Copy out every line of the listing below without any changes.

## Start GIVEN RECORDS

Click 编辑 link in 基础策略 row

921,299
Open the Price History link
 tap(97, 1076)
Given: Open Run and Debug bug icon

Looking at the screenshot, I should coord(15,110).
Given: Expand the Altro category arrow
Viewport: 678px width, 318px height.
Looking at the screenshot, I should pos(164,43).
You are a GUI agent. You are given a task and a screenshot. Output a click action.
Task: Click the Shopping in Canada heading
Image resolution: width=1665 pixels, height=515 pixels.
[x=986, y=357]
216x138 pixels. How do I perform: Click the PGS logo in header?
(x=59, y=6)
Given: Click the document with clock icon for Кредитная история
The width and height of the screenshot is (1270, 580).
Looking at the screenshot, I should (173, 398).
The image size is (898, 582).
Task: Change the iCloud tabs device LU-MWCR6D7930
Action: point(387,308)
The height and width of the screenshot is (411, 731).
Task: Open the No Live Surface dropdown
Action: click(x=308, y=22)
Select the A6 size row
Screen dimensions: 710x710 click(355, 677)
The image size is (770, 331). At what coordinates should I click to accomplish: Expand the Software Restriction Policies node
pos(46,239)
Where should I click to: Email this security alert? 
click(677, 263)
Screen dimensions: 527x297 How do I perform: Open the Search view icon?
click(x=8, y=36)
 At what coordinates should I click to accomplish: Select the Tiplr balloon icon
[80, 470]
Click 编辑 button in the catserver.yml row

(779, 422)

## End GIVEN RECORDS

- **RESULT OF THIS TASK**:
Click 编辑 link in 基础策略 row

921,299
Open the Price History link
 tap(97, 1076)
Given: Open Run and Debug bug icon

Looking at the screenshot, I should coord(15,110).
Given: Expand the Altro category arrow
Viewport: 678px width, 318px height.
Looking at the screenshot, I should pos(164,43).
You are a GUI agent. You are given a task and a screenshot. Output a click action.
Task: Click the Shopping in Canada heading
Image resolution: width=1665 pixels, height=515 pixels.
[x=986, y=357]
216x138 pixels. How do I perform: Click the PGS logo in header?
(x=59, y=6)
Given: Click the document with clock icon for Кредитная история
The width and height of the screenshot is (1270, 580).
Looking at the screenshot, I should (173, 398).
The image size is (898, 582).
Task: Change the iCloud tabs device LU-MWCR6D7930
Action: point(387,308)
The height and width of the screenshot is (411, 731).
Task: Open the No Live Surface dropdown
Action: click(x=308, y=22)
Select the A6 size row
Screen dimensions: 710x710 click(355, 677)
The image size is (770, 331). At what coordinates should I click to accomplish: Expand the Software Restriction Policies node
pos(46,239)
Where should I click to: Email this security alert? 
click(677, 263)
Screen dimensions: 527x297 How do I perform: Open the Search view icon?
click(x=8, y=36)
 At what coordinates should I click to accomplish: Select the Tiplr balloon icon
[80, 470]
Click 编辑 button in the catserver.yml row

(779, 422)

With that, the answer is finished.